Local, independent hardware stores aren’t the past; they’re the future

House-Hasson Hardware has rolled out a new program for its independent retailers, allowing them the opportunity to help extend credit lines to their customers.

The distributor introduced this program to help remove risks their retailers faced for carrying their customers’ notes on big-ticket items. The program offers nine different credit options.

Don Hasson, president of House-Hasson Hardware, says the extended credit plans benefit customers of hardware stores and lumberyards, while reducing the associated retailer risk.

The program is operated through Distribution American, the buying co-op of which House-Hasson is a member, and had a “soft” rollout during the distributor’s January 2015 Dealer Market.

“The competition out there is tough, and we’re always looking for ways to help our dealers be more competitive,” Hasson says. “It’s another advantage for independent hardware store and lumberyard customers.”

Dave Helfenberger, House-Hasson’s marketing vice president, says requests from retailers helped push the efforts for the extended financial plan.

Alliance Data Retail Services, of Columbus, Ohio, is the program vendor. The company works with some 150 retail brands, including Gander Mountain, Marathon, Victoria’s Secret and more.

“When dealers enroll in the program, Alliance Data underwrites them and sets up training webinars,” Helfenberger says. “After dealers have familiarized themselves with how it works, they can offer financing accounts for big-ticket items.”

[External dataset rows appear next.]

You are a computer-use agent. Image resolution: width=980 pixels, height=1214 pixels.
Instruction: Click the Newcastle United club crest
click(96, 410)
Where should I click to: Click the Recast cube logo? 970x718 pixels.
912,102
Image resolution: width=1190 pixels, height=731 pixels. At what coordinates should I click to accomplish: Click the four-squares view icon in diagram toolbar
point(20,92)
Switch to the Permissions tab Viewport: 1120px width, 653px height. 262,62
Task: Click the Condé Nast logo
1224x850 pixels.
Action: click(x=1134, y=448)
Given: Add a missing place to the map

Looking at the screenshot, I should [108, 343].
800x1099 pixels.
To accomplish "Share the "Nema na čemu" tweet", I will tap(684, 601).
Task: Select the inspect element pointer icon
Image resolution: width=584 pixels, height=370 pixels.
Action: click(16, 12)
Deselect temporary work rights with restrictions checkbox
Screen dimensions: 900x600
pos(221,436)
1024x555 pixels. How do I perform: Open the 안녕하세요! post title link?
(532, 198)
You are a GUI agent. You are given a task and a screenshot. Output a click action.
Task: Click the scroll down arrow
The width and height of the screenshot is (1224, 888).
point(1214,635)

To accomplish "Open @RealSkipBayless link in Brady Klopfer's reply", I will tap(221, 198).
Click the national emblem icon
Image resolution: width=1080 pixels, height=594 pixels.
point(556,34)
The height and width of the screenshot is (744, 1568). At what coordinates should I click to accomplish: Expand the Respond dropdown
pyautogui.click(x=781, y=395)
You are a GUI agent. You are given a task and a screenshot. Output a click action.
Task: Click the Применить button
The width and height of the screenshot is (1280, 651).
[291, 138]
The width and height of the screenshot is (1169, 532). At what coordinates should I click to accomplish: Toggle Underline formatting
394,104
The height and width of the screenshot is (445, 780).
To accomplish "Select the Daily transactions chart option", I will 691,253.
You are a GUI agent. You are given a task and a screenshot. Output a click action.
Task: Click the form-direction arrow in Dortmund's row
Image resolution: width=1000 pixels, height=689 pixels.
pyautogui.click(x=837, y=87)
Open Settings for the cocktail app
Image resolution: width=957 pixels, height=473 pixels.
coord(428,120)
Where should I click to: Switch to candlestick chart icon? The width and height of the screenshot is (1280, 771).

Additionally, Helfenberger says all nine credit options are online, eliminating plastic credit card instruments. The two most popular are the six months and 12-month no-interest options.

“Customers can defer interest as long as they pay off the purchase within the promotional period,” he says.

The extended credit program is another service that enables independent retailers to better compete with the big-box stores, Hasson said.

“Local, independent hardware stores aren’t the past; they’re the future,” he says. “People want to know they’re shopping in a place that can meet their needs and wants, and that also knows them personally, by name, as a neighbor, not only as a customer.”